## WHAT IS EXPECTED
Please copy out all the items below, replacing "Find the location of" with "Locate" wherever it occurs and changing nothing else.

## Stored data
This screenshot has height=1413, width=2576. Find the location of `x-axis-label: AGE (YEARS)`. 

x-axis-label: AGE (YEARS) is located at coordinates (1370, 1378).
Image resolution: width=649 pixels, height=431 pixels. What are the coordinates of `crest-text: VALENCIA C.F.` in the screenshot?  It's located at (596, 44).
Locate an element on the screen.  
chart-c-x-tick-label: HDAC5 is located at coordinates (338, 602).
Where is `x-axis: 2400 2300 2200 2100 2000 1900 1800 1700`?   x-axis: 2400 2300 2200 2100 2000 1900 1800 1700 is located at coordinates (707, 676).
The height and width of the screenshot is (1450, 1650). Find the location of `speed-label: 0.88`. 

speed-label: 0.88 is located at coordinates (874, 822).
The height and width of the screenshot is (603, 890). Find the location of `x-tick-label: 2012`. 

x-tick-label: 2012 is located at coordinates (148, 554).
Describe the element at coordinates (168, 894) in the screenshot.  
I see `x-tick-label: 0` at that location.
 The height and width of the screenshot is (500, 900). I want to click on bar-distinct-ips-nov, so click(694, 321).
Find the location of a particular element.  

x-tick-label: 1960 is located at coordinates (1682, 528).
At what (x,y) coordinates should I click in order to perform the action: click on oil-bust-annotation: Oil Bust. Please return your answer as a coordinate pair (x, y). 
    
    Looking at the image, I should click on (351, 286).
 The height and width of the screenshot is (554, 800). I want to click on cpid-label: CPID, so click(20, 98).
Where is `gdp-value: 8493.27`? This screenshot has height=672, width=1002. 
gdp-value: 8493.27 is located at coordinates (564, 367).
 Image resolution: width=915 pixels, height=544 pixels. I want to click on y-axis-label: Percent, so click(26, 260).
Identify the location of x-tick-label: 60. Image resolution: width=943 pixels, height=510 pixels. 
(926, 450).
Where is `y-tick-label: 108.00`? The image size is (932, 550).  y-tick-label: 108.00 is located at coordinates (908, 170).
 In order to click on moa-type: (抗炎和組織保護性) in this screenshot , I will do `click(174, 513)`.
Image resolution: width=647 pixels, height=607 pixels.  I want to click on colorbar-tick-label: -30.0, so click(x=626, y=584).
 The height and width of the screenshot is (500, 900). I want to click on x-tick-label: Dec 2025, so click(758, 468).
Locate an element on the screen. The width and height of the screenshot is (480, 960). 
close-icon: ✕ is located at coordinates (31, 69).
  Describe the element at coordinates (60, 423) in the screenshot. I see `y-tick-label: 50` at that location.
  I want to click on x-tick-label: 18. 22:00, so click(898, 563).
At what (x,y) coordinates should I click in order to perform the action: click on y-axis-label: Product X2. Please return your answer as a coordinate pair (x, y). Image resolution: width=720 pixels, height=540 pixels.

## ANSWER TO THE EXERCISE
This screenshot has height=1413, width=2576. Locate `x-axis-label: AGE (YEARS)`. 

x-axis-label: AGE (YEARS) is located at coordinates (1370, 1378).
Image resolution: width=649 pixels, height=431 pixels. What are the coordinates of `crest-text: VALENCIA C.F.` in the screenshot?  It's located at (596, 44).
Locate an element on the screen.  
chart-c-x-tick-label: HDAC5 is located at coordinates (338, 602).
Where is `x-axis: 2400 2300 2200 2100 2000 1900 1800 1700`?   x-axis: 2400 2300 2200 2100 2000 1900 1800 1700 is located at coordinates (707, 676).
The height and width of the screenshot is (1450, 1650). Locate `speed-label: 0.88`. 

speed-label: 0.88 is located at coordinates (874, 822).
The height and width of the screenshot is (603, 890). Locate `x-tick-label: 2012`. 

x-tick-label: 2012 is located at coordinates (148, 554).
Describe the element at coordinates (168, 894) in the screenshot.  
I see `x-tick-label: 0` at that location.
 The height and width of the screenshot is (500, 900). I want to click on bar-distinct-ips-nov, so click(694, 321).
Locate a particular element.  

x-tick-label: 1960 is located at coordinates (1682, 528).
At what (x,y) coordinates should I click in order to perform the action: click on oil-bust-annotation: Oil Bust. Please return your answer as a coordinate pair (x, y). 
    
    Looking at the image, I should click on (351, 286).
 The height and width of the screenshot is (554, 800). I want to click on cpid-label: CPID, so click(20, 98).
Where is `gdp-value: 8493.27`? This screenshot has height=672, width=1002. 
gdp-value: 8493.27 is located at coordinates (564, 367).
 Image resolution: width=915 pixels, height=544 pixels. I want to click on y-axis-label: Percent, so click(26, 260).
Identify the location of x-tick-label: 60. Image resolution: width=943 pixels, height=510 pixels. 
(926, 450).
Where is `y-tick-label: 108.00`? The image size is (932, 550).  y-tick-label: 108.00 is located at coordinates (908, 170).
 In order to click on moa-type: (抗炎和組織保護性) in this screenshot , I will do `click(174, 513)`.
Image resolution: width=647 pixels, height=607 pixels.  I want to click on colorbar-tick-label: -30.0, so click(x=626, y=584).
 The height and width of the screenshot is (500, 900). I want to click on x-tick-label: Dec 2025, so click(758, 468).
Locate an element on the screen. The width and height of the screenshot is (480, 960). 
close-icon: ✕ is located at coordinates (31, 69).
  Describe the element at coordinates (60, 423) in the screenshot. I see `y-tick-label: 50` at that location.
  I want to click on x-tick-label: 18. 22:00, so click(898, 563).
At what (x,y) coordinates should I click in order to perform the action: click on y-axis-label: Product X2. Please return your answer as a coordinate pair (x, y). Image resolution: width=720 pixels, height=540 pixels.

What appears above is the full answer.